DIRECTIVE A — Return the stretch of the article on fake rent receipts from "New Delhi: ITR" through "furnish fake rent receipts.", copied word for word.

SOURCE TEXT —
__________
New Delhi: ITR Filling 2024 will end on July 31, 2204, for taxpayers aiming to avoid penalties. For taxpayer sunder the old tax regime, house rent allowance or HRA payment helps in saving Income Tax outgo. HRA claims while filing Income Tax returns are a common practice for taxpayers. However, submitting Fake Rent receipts can lead to a notice from the Income Tax (I-T) department. With the help of data analytics and artificial intelligence, the I-T department is targeting taxpayers who furnish fake rent receipts.
Penalty for fake rent receipts
Using fake rent receipts can lead to penalties and legal repercussions under Section 270A of the Income Tax Act, of 1961.
Assesses may face penalties of up to 200 per cent of the tax payable on underreported income.
Potential charges of tax fraud and increased tax liability for both the taxpayer and the landlord are also there.
How fake rent receipts are identified?
The I-T department uses several methods to detect fraudulent activities, including:
Data Analytics: Identifying discrepancies in HRA claims across multiple employers.
Artificial Intelligence: Detecting patterns indicative of fake rent receipts.
Verification: Cross-checking rent receipts with landlord details and transaction records.
__________
DIRECTIVE B — Please retype the stretch of the entries below from the line that contains "Given: Expand the" through the line that contains "[x=840, y=47]", without changing anything.
__________
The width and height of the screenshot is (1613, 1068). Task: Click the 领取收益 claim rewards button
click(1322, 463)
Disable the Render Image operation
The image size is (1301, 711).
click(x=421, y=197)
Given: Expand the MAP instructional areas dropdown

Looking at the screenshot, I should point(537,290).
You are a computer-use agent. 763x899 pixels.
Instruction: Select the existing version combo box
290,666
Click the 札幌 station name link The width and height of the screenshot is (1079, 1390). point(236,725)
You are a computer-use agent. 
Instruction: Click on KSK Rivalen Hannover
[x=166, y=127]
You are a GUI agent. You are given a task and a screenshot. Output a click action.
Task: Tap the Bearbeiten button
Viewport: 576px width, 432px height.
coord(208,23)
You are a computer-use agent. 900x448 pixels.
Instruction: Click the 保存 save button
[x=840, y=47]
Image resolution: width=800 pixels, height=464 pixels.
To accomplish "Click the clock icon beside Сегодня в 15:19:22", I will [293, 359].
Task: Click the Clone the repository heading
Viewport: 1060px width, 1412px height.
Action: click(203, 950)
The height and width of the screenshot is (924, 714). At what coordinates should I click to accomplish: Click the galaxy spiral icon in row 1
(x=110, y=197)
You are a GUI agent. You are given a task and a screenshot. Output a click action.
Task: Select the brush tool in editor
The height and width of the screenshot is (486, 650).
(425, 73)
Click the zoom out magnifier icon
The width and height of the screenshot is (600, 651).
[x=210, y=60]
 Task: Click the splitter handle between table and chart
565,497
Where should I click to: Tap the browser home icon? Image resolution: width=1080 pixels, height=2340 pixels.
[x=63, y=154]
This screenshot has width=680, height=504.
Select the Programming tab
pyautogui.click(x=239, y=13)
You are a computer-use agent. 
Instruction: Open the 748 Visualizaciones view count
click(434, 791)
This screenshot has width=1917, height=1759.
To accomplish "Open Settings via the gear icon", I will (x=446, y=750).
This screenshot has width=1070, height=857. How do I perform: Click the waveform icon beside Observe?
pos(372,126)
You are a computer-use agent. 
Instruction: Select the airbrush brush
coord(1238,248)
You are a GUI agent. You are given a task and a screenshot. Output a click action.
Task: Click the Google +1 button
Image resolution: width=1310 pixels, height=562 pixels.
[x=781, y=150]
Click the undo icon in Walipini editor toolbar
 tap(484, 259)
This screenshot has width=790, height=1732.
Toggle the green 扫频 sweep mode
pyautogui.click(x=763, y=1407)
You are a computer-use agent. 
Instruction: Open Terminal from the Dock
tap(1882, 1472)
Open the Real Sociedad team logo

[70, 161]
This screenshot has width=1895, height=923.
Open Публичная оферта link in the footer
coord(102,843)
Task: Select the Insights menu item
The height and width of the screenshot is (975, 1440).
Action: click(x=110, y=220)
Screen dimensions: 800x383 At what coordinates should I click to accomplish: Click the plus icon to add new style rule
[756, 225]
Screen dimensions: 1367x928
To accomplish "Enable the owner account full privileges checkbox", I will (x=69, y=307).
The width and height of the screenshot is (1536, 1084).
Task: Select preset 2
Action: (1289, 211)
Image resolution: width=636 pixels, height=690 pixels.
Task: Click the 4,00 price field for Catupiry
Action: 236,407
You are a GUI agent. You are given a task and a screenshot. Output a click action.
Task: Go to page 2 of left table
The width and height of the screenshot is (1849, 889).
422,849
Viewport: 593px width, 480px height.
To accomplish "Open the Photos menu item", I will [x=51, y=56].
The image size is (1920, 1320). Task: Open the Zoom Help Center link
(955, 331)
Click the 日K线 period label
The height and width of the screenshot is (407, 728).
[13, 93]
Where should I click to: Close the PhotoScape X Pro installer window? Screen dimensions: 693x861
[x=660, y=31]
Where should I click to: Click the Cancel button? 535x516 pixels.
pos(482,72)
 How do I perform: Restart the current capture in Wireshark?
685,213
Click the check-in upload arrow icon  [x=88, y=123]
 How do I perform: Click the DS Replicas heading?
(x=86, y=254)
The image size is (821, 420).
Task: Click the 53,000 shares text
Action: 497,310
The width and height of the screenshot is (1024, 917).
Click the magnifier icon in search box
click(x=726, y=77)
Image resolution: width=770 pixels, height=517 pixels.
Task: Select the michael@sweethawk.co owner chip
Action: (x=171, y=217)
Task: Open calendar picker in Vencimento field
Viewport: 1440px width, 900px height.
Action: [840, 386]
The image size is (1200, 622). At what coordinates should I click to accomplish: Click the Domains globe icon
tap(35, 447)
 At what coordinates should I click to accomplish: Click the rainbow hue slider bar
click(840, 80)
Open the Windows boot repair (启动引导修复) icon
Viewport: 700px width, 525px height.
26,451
__________
EXERCISE RESPONSE A —
New Delhi: ITR Filling 2024 will end on July 31, 2204, for taxpayers aiming to avoid penalties. For taxpayer sunder the old tax regime, house rent allowance or HRA payment helps in saving Income Tax outgo. HRA claims while filing Income Tax returns are a common practice for taxpayers. However, submitting Fake Rent receipts can lead to a notice from the Income Tax (I-T) department. With the help of data analytics and artificial intelligence, the I-T department is targeting taxpayers who furnish fake rent receipts.

EXERCISE RESPONSE B —
Given: Expand the MAP instructional areas dropdown

Looking at the screenshot, I should point(537,290).
You are a computer-use agent. 763x899 pixels.
Instruction: Select the existing version combo box
290,666
Click the 札幌 station name link The width and height of the screenshot is (1079, 1390). point(236,725)
You are a computer-use agent. 
Instruction: Click on KSK Rivalen Hannover
[x=166, y=127]
You are a GUI agent. You are given a task and a screenshot. Output a click action.
Task: Tap the Bearbeiten button
Viewport: 576px width, 432px height.
coord(208,23)
You are a computer-use agent. 900x448 pixels.
Instruction: Click the 保存 save button
[x=840, y=47]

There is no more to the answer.